● THE PROBLEM
How many of the lines below hold the word "Back"? Answer only with the number.

● SUPPLIED MATERIAL
****************
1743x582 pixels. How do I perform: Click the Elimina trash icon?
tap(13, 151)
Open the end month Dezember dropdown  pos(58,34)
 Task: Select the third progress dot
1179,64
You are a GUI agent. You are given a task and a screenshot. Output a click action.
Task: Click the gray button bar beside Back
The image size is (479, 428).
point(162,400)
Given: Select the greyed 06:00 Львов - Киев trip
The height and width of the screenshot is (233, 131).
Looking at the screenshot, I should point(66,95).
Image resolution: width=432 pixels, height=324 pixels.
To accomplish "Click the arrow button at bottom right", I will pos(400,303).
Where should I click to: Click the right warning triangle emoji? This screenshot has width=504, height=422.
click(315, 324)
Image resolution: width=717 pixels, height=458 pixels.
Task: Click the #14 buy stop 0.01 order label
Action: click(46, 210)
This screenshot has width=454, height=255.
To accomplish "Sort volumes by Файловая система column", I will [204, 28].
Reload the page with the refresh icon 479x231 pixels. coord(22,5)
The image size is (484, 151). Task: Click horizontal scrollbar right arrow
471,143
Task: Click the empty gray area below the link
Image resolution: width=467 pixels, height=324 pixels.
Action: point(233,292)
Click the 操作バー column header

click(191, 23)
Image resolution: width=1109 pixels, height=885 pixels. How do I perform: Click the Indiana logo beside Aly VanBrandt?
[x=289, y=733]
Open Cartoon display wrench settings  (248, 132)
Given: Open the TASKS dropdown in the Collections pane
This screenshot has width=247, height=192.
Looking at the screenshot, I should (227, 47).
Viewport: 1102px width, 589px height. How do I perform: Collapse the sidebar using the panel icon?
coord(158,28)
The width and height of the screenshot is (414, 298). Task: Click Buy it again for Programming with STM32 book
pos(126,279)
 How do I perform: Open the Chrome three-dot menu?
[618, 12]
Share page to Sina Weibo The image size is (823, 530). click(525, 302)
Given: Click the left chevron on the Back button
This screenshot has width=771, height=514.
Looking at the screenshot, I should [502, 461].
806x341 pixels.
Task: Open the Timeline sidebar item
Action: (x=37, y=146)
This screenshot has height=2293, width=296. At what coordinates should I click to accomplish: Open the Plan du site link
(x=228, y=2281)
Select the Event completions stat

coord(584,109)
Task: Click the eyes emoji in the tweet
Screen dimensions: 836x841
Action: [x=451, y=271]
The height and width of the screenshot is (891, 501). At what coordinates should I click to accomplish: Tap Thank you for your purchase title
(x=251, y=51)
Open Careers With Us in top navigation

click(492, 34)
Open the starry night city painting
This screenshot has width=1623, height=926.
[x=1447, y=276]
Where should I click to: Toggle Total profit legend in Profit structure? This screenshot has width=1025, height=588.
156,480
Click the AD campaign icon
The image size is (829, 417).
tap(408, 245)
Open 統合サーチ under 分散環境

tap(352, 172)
****************
● EXERCISE SOLUTION
2